Selling insurance is an entirely self-directed professional path. Insurance agents may specialize in various fields, including life, health, property, and casualty. According to the Bureau of Labor Statistics (BLS), the insurance industry is increasing at 22%.
If you have great expectations and a strong will to succeed, you can thrive as an insurance agent. Nectar’s how to start selling insurance products section helps people find health, life, Medicare, auto, and home insurance based on their search parameters and the products and services supplied by users. By linking the consumer with the right agent, the shopper’s experience remains unique.
High school graduation is required to begin an insurance profession, while certain organizations may need a college degree. You must understand the insurance industry, so completing classes in finance, business, and economics is of significant benefit.
Since an insurance representative is a salesman, it’s critical to have strong relationship-building abilities. Apart from sales abilities, you must be highly organized, adaptable, and ready to work long hours. Insurance agents often meet with customers in the evenings and on weekends, so expect to work unpredictable hours.
What to Offer
When you decide to become an insurance agent, you must choose the kind of insurance you will offer. Agents who are qualified to provide both life and health insurance may market one or the other. Those that specialize in life insurance eventually get engaged in their customers’ retirement planning.

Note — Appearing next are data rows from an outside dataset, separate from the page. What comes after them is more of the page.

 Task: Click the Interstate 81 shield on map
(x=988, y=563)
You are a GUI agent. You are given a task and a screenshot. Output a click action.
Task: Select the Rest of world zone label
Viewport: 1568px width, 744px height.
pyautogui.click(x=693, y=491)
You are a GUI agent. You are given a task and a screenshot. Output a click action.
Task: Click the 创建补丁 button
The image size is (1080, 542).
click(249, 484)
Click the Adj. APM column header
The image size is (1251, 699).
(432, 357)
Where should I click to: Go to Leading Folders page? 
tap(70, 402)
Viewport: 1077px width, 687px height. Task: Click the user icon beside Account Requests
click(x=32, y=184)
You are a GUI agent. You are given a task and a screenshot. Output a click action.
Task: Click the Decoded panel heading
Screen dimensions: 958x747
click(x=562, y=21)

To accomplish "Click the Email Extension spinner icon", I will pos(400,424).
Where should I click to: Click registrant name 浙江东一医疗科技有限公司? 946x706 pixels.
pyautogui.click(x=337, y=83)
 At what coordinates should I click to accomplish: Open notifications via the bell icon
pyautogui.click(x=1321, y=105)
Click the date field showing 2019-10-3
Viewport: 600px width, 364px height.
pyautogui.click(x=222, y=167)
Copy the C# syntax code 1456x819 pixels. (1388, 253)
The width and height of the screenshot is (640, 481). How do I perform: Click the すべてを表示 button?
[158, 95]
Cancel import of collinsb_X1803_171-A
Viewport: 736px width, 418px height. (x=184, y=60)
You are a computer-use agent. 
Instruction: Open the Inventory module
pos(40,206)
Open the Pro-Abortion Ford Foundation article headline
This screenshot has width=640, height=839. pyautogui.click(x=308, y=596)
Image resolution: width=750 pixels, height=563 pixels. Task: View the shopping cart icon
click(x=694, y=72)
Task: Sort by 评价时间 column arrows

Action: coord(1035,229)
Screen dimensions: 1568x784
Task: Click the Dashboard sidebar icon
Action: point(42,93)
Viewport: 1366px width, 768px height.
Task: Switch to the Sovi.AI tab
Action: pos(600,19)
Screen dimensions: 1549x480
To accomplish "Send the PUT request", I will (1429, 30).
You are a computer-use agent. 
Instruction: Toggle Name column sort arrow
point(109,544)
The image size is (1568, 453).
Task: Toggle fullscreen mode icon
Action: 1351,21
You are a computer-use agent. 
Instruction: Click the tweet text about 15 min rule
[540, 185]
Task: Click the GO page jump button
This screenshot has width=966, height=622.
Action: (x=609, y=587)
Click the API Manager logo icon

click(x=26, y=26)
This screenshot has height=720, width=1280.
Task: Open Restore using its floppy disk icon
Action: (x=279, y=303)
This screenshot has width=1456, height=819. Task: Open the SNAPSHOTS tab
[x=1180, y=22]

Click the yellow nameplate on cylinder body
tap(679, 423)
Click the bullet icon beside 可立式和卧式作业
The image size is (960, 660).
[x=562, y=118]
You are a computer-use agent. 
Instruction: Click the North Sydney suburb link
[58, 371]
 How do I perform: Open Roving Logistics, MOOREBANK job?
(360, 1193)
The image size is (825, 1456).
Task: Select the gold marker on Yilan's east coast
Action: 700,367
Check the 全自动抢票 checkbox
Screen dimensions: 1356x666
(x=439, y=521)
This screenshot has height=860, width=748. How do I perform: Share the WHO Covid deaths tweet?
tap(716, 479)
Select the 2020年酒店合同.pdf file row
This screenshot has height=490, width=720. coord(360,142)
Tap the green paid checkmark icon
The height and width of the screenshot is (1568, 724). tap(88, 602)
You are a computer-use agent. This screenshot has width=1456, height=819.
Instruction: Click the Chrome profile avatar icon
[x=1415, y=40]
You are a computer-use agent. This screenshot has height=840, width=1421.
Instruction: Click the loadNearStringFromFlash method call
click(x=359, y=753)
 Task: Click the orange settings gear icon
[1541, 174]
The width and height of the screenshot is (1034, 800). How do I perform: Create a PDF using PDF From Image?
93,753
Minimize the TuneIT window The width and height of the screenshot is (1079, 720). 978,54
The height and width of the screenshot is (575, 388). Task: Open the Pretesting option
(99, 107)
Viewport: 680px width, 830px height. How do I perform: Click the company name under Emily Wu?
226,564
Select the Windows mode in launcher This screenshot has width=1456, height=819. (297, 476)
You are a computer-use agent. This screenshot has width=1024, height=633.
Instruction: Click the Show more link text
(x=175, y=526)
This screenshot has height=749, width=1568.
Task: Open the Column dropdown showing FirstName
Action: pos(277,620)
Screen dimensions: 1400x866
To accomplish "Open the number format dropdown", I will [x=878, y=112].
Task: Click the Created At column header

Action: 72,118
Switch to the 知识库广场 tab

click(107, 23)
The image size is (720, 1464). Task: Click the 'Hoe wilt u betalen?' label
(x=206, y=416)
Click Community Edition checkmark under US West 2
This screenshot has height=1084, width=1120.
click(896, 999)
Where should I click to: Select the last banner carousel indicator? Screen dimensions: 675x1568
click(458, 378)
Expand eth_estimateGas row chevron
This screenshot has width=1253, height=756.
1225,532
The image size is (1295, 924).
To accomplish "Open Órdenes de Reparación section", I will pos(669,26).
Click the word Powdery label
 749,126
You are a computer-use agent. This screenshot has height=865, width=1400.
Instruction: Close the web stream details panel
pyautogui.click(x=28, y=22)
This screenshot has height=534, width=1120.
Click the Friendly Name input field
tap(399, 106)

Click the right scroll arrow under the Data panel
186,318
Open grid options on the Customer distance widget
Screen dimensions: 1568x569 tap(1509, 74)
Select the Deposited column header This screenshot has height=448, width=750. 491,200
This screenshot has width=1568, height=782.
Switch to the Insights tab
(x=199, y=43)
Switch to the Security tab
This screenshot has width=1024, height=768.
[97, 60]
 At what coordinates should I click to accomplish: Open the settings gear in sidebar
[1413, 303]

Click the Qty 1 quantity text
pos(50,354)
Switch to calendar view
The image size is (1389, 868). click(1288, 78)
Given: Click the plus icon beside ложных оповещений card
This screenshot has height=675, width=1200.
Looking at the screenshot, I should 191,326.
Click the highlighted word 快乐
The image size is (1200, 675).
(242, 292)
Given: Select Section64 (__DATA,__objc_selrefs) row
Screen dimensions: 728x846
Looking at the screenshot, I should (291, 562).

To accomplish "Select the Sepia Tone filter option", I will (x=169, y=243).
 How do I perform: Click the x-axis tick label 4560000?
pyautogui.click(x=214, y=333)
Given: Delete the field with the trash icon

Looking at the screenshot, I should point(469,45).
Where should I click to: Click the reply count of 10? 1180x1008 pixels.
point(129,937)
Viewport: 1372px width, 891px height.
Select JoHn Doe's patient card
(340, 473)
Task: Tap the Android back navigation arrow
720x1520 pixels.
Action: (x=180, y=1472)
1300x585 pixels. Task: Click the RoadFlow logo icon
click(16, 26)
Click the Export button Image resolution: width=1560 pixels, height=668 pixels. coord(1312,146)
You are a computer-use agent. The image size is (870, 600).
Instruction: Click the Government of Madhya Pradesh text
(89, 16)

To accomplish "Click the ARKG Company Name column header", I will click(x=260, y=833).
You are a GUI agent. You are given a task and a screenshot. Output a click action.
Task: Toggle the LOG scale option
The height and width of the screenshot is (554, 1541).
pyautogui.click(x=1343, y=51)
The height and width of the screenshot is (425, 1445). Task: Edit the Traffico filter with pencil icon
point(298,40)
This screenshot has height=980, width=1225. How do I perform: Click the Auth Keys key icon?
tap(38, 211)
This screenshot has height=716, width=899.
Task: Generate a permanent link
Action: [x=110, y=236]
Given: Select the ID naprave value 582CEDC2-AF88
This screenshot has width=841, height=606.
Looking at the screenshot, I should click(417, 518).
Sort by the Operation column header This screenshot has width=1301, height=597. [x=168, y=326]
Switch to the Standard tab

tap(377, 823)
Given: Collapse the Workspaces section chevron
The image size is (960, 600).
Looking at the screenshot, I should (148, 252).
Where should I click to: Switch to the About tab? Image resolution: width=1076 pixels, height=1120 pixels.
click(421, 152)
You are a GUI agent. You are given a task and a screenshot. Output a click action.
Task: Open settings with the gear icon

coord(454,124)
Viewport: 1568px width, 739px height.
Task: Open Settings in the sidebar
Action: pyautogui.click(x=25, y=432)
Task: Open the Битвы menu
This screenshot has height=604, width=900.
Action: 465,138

Numerous individuals sit for the National Association of Securities Dealers Series 6 and 7 examinations. The first qualifies them to offer mutual funds and variable annuities, while the latter qualifies them to sell all types of assets, including stocks and bonds. Accidents, fire, theft, workers’ compensation, and liability are all covered under property and casualty insurance. If you’re unsure which option to pursue, speak with different agents to learn more about their services.
Obtaining a License
Requirements differ by state, so check with your state’s insurance commissioner’s office for specifics. To become licensed in all states, you must pass an examination. Some will do a background check and take your fingerprints.
The need to finish a course of study before taking the test differs by state as well. Taking one is an excellent idea nonetheless. It’ll assist you with the exam and provide you with a more extensive knowledge basis for your career.
Individual states issue insurance licenses. Your license in one state doesn’t enable you to sell in another, even if it’s transferable.
Employee or Self-employed
Whether to become an employee or an independent agent is a choice you’ll have to make early in your career. A new hire generally gets a tiny basic pay – about $56,477 – and then earns commissions on top of that. Employees are likely to benefit from working with more experienced agents. Also, some businesses provide mentorship programs to assist new agents.
Independent agents also work for a single firm but aren’t salaried or given perks. They are compensated only on commissions, which are larger than those paid to staff agents. However, they have to pay all of their expenditures. Because you’re unlikely to make substantial commissions initially, anticipate many months of inactivity as you grow your company.
As an insurance agent, you may offer life, health, disability, property, and casualty insurance products, as well as financial planning services such as annuities and securities. You may sell any or all of these items based on your tastes or the specific license required by your state.
During training meetings with a supervisor or other agents, a new agent often learns about selling. This training helps you to have a better understanding of the essential characteristics of an insurance agent.